Given data:
□ □ □

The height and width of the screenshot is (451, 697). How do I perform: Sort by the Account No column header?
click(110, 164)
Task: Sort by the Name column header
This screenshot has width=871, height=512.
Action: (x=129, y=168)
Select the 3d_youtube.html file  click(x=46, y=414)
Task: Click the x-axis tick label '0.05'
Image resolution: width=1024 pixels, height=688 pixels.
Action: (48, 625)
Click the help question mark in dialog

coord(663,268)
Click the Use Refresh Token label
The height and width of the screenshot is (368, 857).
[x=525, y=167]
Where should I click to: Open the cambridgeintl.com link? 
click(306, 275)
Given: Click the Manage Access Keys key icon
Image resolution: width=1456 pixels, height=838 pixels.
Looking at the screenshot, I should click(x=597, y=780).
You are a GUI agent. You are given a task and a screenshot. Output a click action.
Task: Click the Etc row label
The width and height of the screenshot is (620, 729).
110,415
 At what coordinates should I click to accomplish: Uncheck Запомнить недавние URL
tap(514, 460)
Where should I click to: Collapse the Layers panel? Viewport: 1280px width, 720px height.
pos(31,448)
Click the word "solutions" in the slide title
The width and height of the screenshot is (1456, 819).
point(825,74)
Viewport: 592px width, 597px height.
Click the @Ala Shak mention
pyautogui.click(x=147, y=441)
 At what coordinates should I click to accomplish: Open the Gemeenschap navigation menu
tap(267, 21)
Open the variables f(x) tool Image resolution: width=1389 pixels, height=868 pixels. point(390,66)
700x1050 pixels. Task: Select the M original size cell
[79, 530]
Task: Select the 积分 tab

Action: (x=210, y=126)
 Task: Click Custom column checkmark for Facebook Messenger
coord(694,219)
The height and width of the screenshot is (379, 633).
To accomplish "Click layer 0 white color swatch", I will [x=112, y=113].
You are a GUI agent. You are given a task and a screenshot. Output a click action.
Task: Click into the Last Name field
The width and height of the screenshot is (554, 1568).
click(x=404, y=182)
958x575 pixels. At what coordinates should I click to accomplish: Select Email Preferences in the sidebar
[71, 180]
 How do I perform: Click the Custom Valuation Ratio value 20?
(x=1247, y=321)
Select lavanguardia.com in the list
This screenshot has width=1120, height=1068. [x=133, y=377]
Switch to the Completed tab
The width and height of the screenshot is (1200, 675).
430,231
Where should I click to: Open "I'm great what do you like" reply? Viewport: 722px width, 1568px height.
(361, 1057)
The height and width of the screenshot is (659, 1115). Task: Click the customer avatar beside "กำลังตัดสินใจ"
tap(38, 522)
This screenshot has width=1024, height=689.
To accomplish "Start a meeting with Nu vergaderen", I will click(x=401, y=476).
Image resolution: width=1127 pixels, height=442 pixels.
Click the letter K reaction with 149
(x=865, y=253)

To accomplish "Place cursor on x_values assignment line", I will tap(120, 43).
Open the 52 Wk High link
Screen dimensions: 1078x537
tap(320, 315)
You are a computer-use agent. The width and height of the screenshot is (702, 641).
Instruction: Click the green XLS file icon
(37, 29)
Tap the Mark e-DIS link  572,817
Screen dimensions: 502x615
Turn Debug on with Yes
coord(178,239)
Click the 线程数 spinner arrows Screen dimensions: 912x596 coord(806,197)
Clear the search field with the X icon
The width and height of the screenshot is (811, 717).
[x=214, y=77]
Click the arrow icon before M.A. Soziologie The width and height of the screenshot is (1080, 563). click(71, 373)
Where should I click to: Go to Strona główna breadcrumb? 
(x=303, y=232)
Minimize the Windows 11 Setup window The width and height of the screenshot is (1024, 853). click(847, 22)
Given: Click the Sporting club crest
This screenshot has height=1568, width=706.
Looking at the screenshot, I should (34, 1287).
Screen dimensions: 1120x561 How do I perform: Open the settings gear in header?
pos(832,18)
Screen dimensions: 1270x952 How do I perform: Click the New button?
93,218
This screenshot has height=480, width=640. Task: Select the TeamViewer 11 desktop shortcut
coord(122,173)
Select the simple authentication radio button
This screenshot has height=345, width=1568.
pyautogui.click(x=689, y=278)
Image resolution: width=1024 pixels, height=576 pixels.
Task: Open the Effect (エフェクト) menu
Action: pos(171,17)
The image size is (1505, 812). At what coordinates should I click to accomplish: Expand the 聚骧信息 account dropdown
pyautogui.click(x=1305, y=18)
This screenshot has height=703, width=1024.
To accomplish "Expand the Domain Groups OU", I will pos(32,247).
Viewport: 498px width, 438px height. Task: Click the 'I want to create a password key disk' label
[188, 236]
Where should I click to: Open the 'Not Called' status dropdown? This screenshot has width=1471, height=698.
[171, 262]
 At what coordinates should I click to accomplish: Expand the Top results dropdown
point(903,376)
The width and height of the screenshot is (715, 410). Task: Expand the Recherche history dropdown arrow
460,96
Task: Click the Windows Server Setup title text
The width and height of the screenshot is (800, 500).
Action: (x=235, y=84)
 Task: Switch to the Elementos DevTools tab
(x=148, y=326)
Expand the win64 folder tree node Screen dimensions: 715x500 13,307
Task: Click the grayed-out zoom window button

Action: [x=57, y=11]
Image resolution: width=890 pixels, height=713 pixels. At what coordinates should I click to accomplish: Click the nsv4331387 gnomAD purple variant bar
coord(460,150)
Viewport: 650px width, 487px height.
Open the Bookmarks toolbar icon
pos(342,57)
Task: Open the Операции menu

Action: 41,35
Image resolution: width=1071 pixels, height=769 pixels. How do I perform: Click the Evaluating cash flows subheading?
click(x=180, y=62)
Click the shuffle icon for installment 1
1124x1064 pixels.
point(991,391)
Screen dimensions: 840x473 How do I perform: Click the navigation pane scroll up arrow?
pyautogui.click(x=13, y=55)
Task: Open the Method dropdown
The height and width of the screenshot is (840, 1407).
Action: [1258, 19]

□ □ □

Directions:
Return a copy of each line in the entries that contains "Setup".

Response to the task:
Minimize the Windows 11 Setup window The width and height of the screenshot is (1024, 853). click(847, 22)
Task: Click the Windows Server Setup title text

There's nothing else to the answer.